2.12.13

Pelly's 'Puritani'


Entretien avec Laurent Pelly : I puritani by operadeparis

Stage director Laurent Pelly and his team have created a new production of Bellini's I Puritani, which opened at the Opéra National de Paris last week, the first one there in thirty-five years. Marie-Aude Roux has a report (Des « Puritains » figés dans leur prison de tourelles, November 28) in Le Monde (my translation):
Romantic bel canto, the work's most important element, brings little theatrical realism or dramaturgical progression. Knowing that, to offer to the singers on the immense stage of the Opéra Bastille an almost empty set, without any decorative element to help project the sound even a little...

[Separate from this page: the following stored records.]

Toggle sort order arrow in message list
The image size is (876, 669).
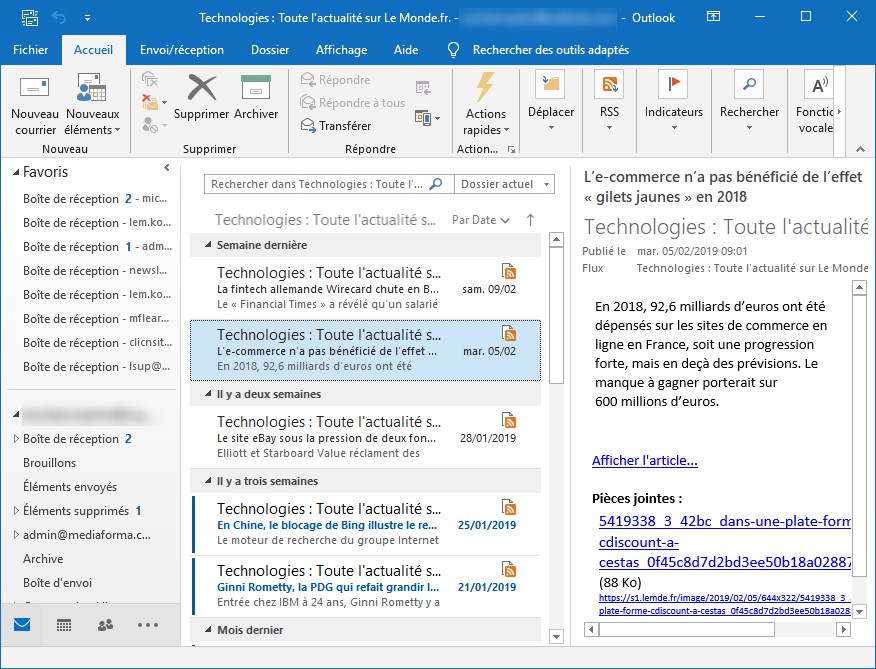[x=530, y=220]
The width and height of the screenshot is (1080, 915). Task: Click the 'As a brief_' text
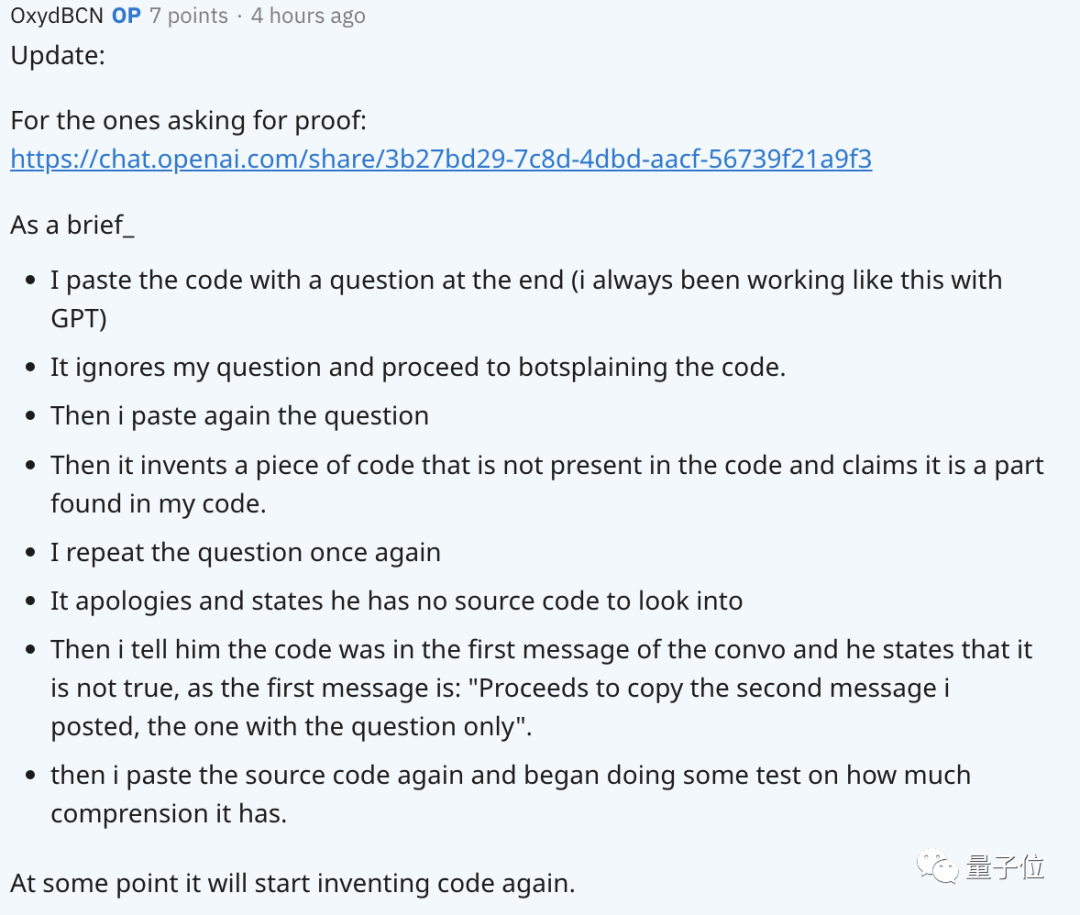click(72, 225)
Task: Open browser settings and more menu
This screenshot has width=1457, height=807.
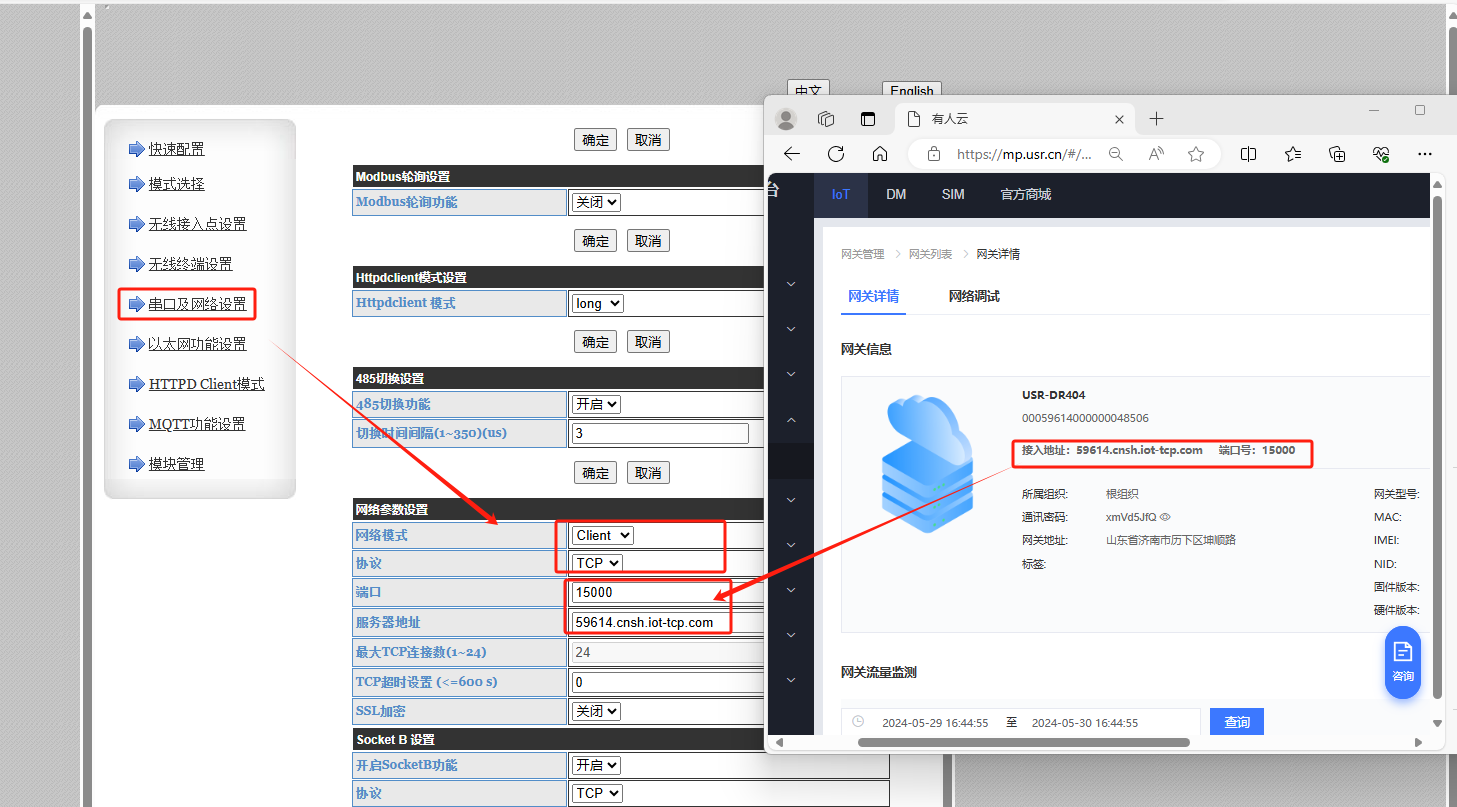Action: pos(1425,154)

There is in this an unconscious punishment on the part of the director: though Laurent Pelly is a wise man of the lyric theater, his elegant and painterly set of an ironwork neo-medieval castle has little surface area. It is in this prison of little turrets, spiral staircases, and lancet windows, that Elvira will live out her martyrdom as betrayed lover and her profound madness. Period costumes (a stylized 17th century) and superb lighting on fabric backdrops are not enough to save stereotyped acting direction, which leaves the singers to their bad habits and the crowd scenes to their sea-swell movement.
In the interview on the company's Web site (embedded above), Pelly acknowledges the dramatic challenges, with the hope that the staging would evoke the idea of an "immense cage" in which Elvira is imprisoned.
The singers were varied, according to Roux, with a robust Maria Agresta as Elvira who was "swallowed up in the space," and a steroid-driven tenor in Dmitry Korchak, who sang "with as little lyricism as possible, planting his high notes like a picador." Mariusz Kwiecien was shouty and "not always in control," while the only singer true to the Bellini style was the Giorgio of Michele Pertusi. The production continues through December 19.